Monday, March 11, 2013


Will citizen activism save us?


Thomas Jefferson was a bit of a socialist in that he believed that all people should own some productive assets. Farmers owned a piece of land, carpenters and shoemakers owned their tools, schoolmasters owned their school, and the parishioners owned their church. That made everybody independent. They did not, in Jefferson's word, have to "pander" to customers or, worse, to employers. In Jefferson's day that was pretty much the condition of America. When de Tocqueville came from France in the 1830s he was struck by the general equality prevailing among people. Not only did people have equal rights but their economic conditions did not vary substantially from one person to the next.
With industrialization all that changed. Massive amounts of capital were needed to build canals and then the railroads. After the Civil War large industries arose and with them the large capitalists like Carnegie in steel and Rockefeller in petroleum. At the same time, the small farmers and artisans of Jefferson's days had become industrial workers. No longer independent and, to some extent, self-sufficient entrepreneurs, they had been turned into wage workers dependent on the capitalist employers for their livelihood and their very existence.
These new wage workers lost their autonomy. They could not solve their own problems in times of unemployment or commercial crisis. They could not educate their children. They could not move out of the slums surrounding the factories where they worked because they needed to be close to their work.
This new working class needed government protection. Hand in hand with the growth of large business and their more monopolistic practices grew up a government that tried to shore up corporate capitalism by protecting working people against the worst excesses of the corporate regime. This new protective government came into its own during the Great Depression. Franklin D. Roosevelt saved capitalism but understood clearly that the working class needed saving also. That gave us a set of new government agencies and projects to protect health and old age for workers, to clean up the cities where workers lived, and to protect everyone when businesses were cutting corners.
Roosevelt's welfare state was just the beginning. After World War II the Federal Government sent thousands and thousands of veterans to college and into graduate schools. In the 1950s Pres. Eisenhower had the government construct a vast network of four-lane roads crisscrossing the entire country. President Kennedy launched the Federal Government into space exploration and Pres. Lyndon Johnson will launch the Great Society with its War on Poverty.
As American capitalism expanded further by becoming global, the government also expanded in many different directions to become all the larger and more intrusive.
It now seems to many people that this partnership between very large global corporations and an increasingly large government with aspirations of global control is coming to the end of its usefulness.
Perhaps the history of the former Soviet Union is instructive here. Their centrally planned economy managed to modernize Russia at an astonishing pace before and during World War II and perhaps for a decade or two after that. But then that system fell victim to its own success. The Russian economy kept expanding until it became too complex to be planned from the center. At that point it began to decline.
Perhaps our caretaker government has also become too big and thus becomes more and more cumbersome and often inefficient if not outright bizarre. Libertarians and people on the political right want to shrink government. But it is clear from their proposals that a shrunken government will leave millions of Americans without health care, jobs or housing. It is not possible to return to a small government as it existed in the early days of our Republic, but keep corporations as mammoth as they have become.

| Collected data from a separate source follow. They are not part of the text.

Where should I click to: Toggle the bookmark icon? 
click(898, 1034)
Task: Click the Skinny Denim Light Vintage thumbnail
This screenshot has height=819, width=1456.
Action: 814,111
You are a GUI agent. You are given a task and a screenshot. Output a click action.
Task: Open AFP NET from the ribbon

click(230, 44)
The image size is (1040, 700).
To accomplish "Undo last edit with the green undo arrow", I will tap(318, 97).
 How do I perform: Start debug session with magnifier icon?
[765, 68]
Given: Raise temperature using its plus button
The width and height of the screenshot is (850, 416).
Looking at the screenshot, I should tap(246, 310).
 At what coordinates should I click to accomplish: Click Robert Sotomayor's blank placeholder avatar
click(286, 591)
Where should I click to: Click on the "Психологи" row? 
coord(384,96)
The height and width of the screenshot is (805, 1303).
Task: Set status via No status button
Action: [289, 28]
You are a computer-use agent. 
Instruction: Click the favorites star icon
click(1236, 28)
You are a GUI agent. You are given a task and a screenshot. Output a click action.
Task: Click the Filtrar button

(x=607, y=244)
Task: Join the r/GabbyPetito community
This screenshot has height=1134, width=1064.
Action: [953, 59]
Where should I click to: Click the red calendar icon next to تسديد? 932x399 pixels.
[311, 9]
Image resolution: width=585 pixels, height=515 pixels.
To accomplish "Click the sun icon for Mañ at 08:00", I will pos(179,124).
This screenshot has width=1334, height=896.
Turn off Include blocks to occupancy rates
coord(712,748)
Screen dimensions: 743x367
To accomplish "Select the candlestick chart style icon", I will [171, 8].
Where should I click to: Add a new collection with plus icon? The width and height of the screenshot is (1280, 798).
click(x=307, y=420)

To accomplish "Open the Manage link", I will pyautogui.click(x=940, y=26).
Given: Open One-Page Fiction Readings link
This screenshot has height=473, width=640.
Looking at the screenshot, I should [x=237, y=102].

But if the federal government has become too large and complex to provide needed services for citizens, what can be done to streamline it? Advocates of small government never consider that letting the government take care of poverty, of environmental protection, of the problems of the sick and the elderly is also a great convenience for us, because we don't have to worry about people who grow hungry. Presumably the government takes care of it.
If we are unwilling to have the government do everything then we obviously have to do it ourselves. Citizens who want to shrink the government cannot just do this at the expense of the poor, or the sick, and the old, without taking responsibility for our less fortunate fellow citizens. Shrinking government can only be done by citizens who become more active and who take upon themselves the jobs of caring for those who fall victim to our economic system.
Obviously, that is easier said than done. Too many people who are well-off work 70 or 80 hours a week. They're always connected to the workplace. They are always doing something to make money. They have no time to work at the local food bank, to tutor students, to work in organizations helping the elderly, or to provide free medical care for those who cannot pay for it.
It may well be true that the federal government has become too large. If we want to take back control over our lives, we need to be willing to do the work which the government is doing now. We cannot simply allow people to starve, to die prematurely for lack of health care, or to have children grow up without a decent education for lack of good schools and good teaching.
Am I wrong in thinking that not many people are willing to do that?